> **PROBLEM DESCRIPTION**
Find every line below that contains the string "MySQL" and copy each one in full.

> **STORED ROWS**

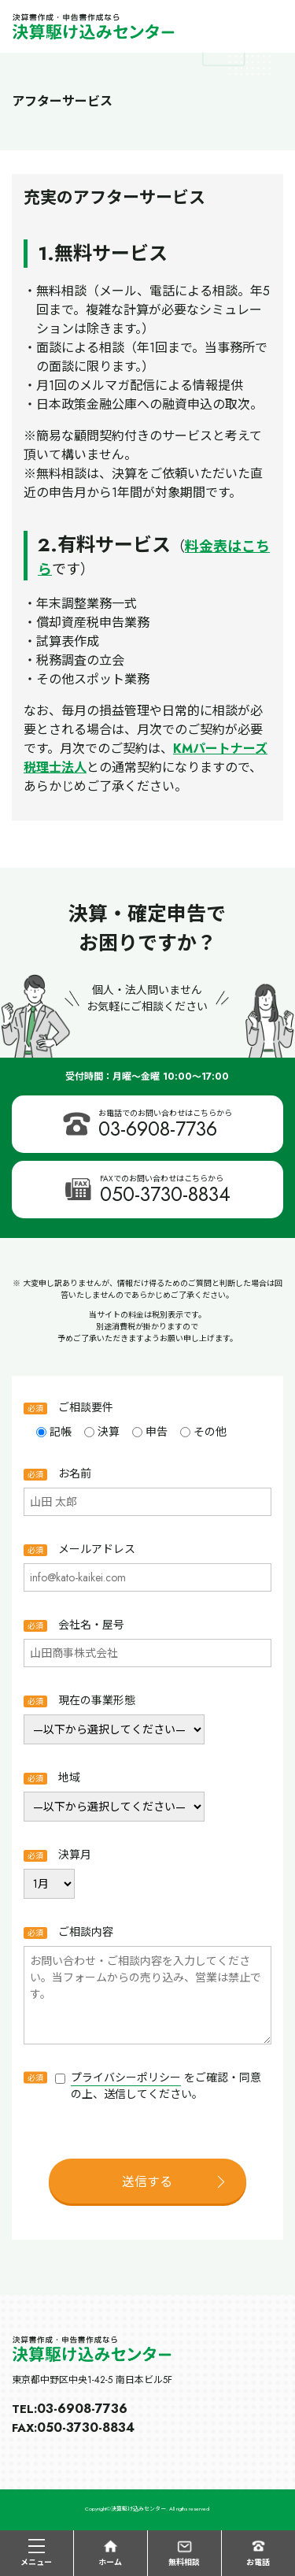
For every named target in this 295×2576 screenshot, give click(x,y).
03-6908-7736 (157, 1128)
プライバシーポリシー (126, 2077)
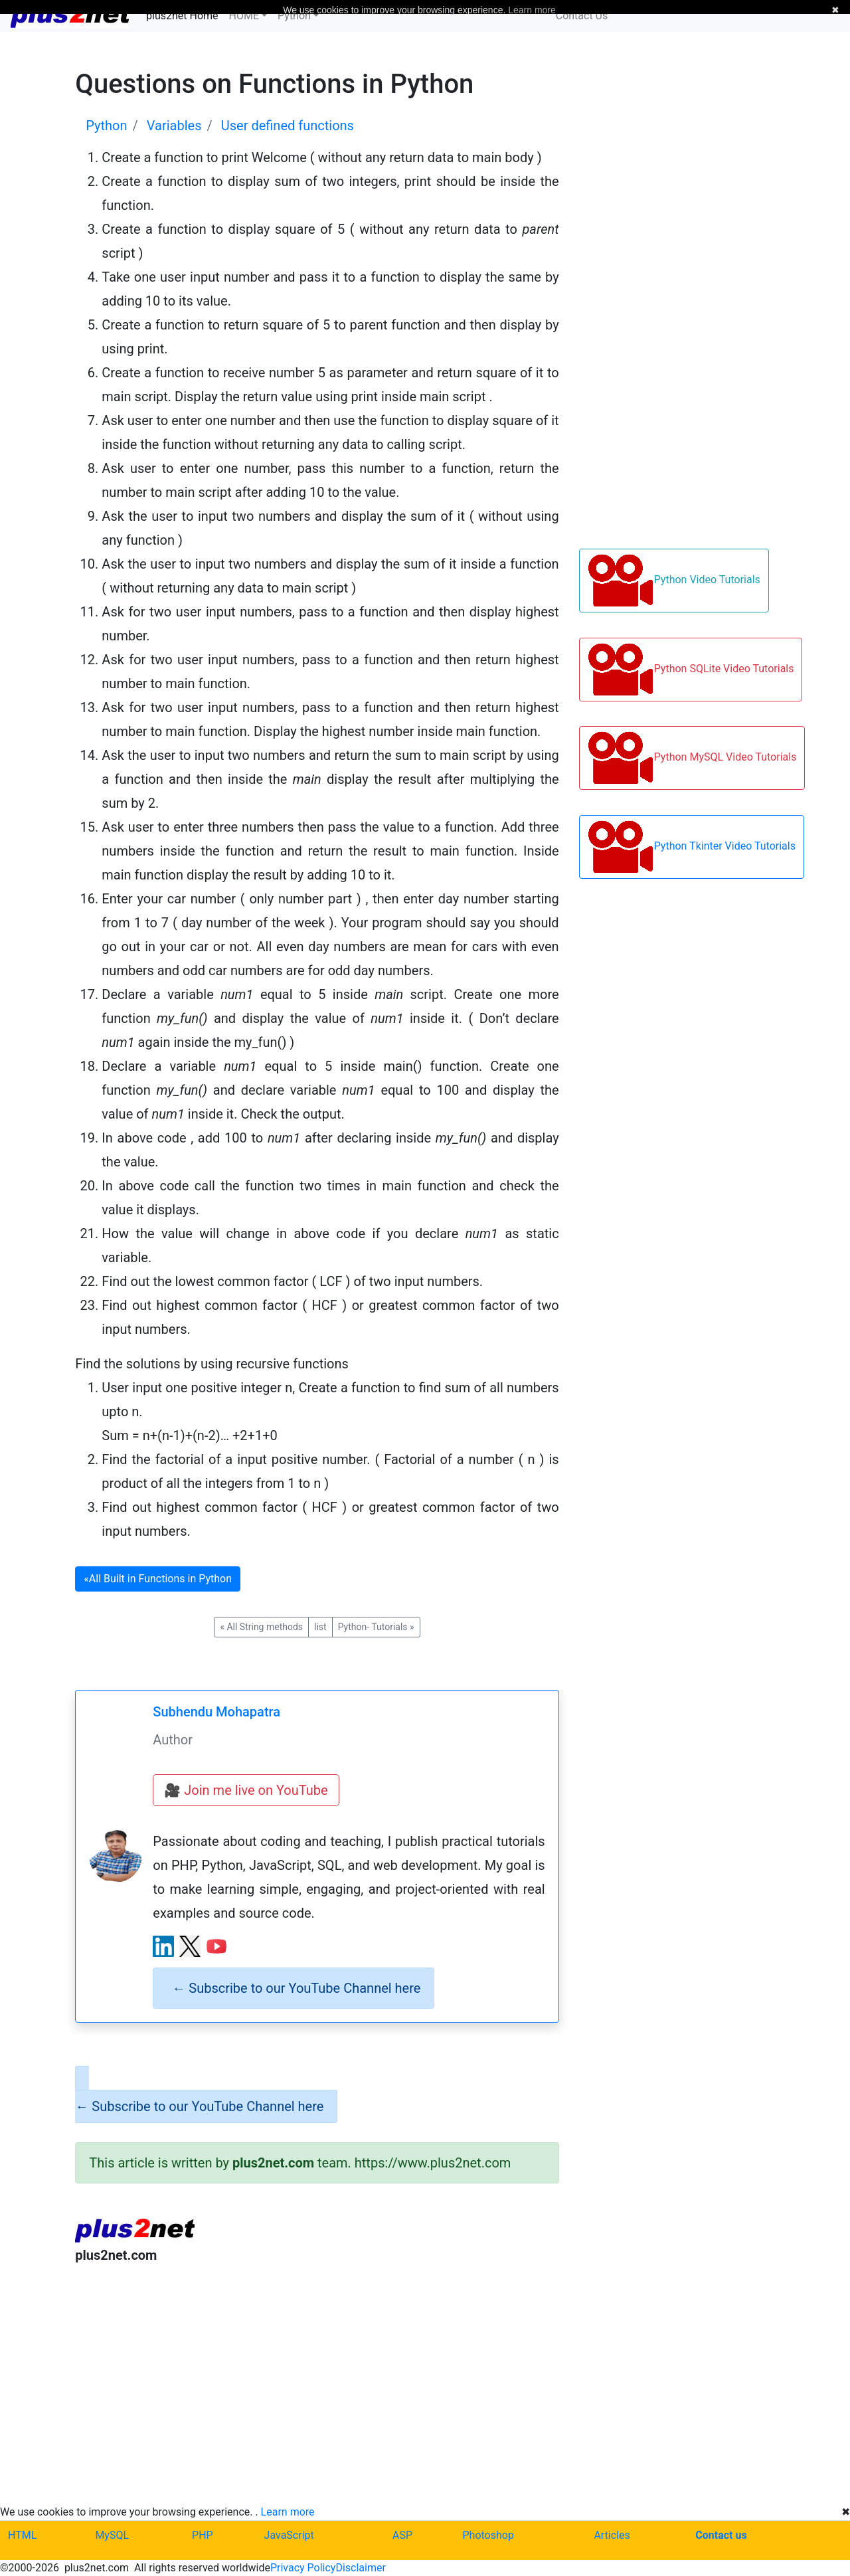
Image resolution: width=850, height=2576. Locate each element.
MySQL (112, 2535)
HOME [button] (244, 15)
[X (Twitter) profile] (190, 1946)
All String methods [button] (261, 1626)
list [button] (320, 1626)
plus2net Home (182, 15)
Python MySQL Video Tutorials (692, 758)
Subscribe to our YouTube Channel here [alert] (296, 1988)
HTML (22, 2535)
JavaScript (289, 2535)
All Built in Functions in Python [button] (158, 1578)
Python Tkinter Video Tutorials (692, 847)
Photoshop (487, 2535)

> **EXERCISE ANSWER**
MySQL (112, 2535)
Python MySQL Video Tutorials (692, 758)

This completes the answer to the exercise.